La nuova battaglia della guerra tra Vivendi ed Elliott si consumerà dunque alla prossima assemblea di fine marzo, chiamata a questo punto a votare non solo sul bilancio ma anche sulla richiesta del socio francese (che ha il 23,9% del capitale) e che è lo snodo fondamentale: la revoca di cinque consiglieri in quota Elliott (Fulvio Conti, Alfredo Altavilla, Massimo Ferrari, Dante Roscini, Paola Giannotti de Ponti) per nominare al loro posto Franco Bernabé, Rob van der Valk, Flavia Mazzarella, Gabriele Galateri e Francesco Vatalaro.

La richiesta di Vivendi

I francesi nei giorni scorsi avevano chiesto che l'assemblea con i punti all'ordine del giorno da loro proposti si tenesse «il prima possibile», entro il 15 febbraio, 30 giorni dopo il cda del 14 gennaio. Una richiesta che il resto del board ha respinto al mittente per fare gli «interessi di tutti gli azionisti», come aveva detto nei giorni scorsi il presidente Fulvio Conti in una dura nota nei confronti di Vivendi. Si è optato per una trattazione unitaria di tutte le materie. Il cda ha assicurato infatti che alla prossima assemblea del 29 marzo il «confronto sostanziale che si prospetta è quello sul futuro industriale della società e sulle persone alle quali affidarne la gestione».

Il nuovo piano industriale

Un confronto che dovrà tenere conto anche del nuovo piano industriale che l'ad Luigi Gubitosi sta mettendo a punto - e che sarà presentato al cda del 21 febbraio, anticipato rispetto a quello previsto del 26 febbraio - nonché anche «del connesso impairment test dell'avviamento e, quindi, del bilancio». Sul tavolo quindi ulteriori svalutazioni che il cda potrebbe approvare con il bilancio 2018 per dimostrare come la gestione Vivendi sia stata molto negativa.

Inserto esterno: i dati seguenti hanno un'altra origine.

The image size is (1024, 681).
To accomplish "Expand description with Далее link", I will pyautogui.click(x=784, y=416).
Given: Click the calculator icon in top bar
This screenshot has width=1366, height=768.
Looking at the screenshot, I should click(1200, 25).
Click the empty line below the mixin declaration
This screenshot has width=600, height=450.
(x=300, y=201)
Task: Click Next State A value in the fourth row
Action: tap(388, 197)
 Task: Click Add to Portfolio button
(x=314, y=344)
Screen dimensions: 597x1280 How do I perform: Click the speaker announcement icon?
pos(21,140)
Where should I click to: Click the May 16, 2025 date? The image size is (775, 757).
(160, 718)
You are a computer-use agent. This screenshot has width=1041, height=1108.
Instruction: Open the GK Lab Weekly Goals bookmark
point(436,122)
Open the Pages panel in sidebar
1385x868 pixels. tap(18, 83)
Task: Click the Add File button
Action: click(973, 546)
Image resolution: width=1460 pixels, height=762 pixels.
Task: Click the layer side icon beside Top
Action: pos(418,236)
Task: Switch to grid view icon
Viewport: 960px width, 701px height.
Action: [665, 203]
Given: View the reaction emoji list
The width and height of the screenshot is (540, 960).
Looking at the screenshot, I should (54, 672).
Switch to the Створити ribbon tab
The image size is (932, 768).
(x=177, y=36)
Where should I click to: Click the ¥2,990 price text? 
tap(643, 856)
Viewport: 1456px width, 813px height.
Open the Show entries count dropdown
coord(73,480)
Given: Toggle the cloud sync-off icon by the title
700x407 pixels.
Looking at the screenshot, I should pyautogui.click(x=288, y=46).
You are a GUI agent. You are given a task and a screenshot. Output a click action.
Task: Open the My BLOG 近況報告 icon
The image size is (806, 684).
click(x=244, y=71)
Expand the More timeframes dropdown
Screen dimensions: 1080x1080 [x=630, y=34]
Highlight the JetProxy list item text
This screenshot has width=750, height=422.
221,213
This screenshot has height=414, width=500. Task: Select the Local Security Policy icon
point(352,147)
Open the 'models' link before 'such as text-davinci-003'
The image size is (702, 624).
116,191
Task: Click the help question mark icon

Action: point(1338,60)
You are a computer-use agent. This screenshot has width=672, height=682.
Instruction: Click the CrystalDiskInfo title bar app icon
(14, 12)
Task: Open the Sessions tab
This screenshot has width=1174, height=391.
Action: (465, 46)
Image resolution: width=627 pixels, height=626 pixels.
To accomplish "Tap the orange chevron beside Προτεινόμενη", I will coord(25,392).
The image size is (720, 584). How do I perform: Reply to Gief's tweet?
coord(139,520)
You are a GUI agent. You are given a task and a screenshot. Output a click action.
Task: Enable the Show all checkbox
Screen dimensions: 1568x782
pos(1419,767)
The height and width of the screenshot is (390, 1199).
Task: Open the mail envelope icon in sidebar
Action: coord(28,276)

Elliott punta dunque sul fatto che un'unica assemblea, dove si voterà con il voto di lista, garantirà una più ampia affluenza anche per i fondi. Gli stessi che a maggio scorso gli hanno permesso di prendere la maggioranza del board sconfiggendo Vivendi con il voto cruciale della Cdp, che in questa nuova situazione non si è ancora espressa. Oggi Elliott, come nelle settimane precedenti all'assemblea di maggio 2018, ha invitato a non «riconsegnare la società in mano a Vivendi».

Elliott: cda rispondeva a un solo azionista

«Prima del voto della scorsa primavera a favore di un cambiamento - scrive Elliott - Tim risentiva delle conseguenze di un consiglio di amministrazione che rispondeva a un solo azionista, anziché a tutti gli azionisti. Qualora si dovesse votare nuovamente, Elliott ritiene che gli azionisti di Tim non dovrebbero riconsegnare la società in mano a Vivendi, ma piuttosto dovrebbero concedere al nuovo, e indipendente, consiglio di amministrazione e al nuovo amministratore delegato il tempo sufficiente per mettere in atto la loro strategia e creare valore duraturo a beneficio di tutti gli azionisti».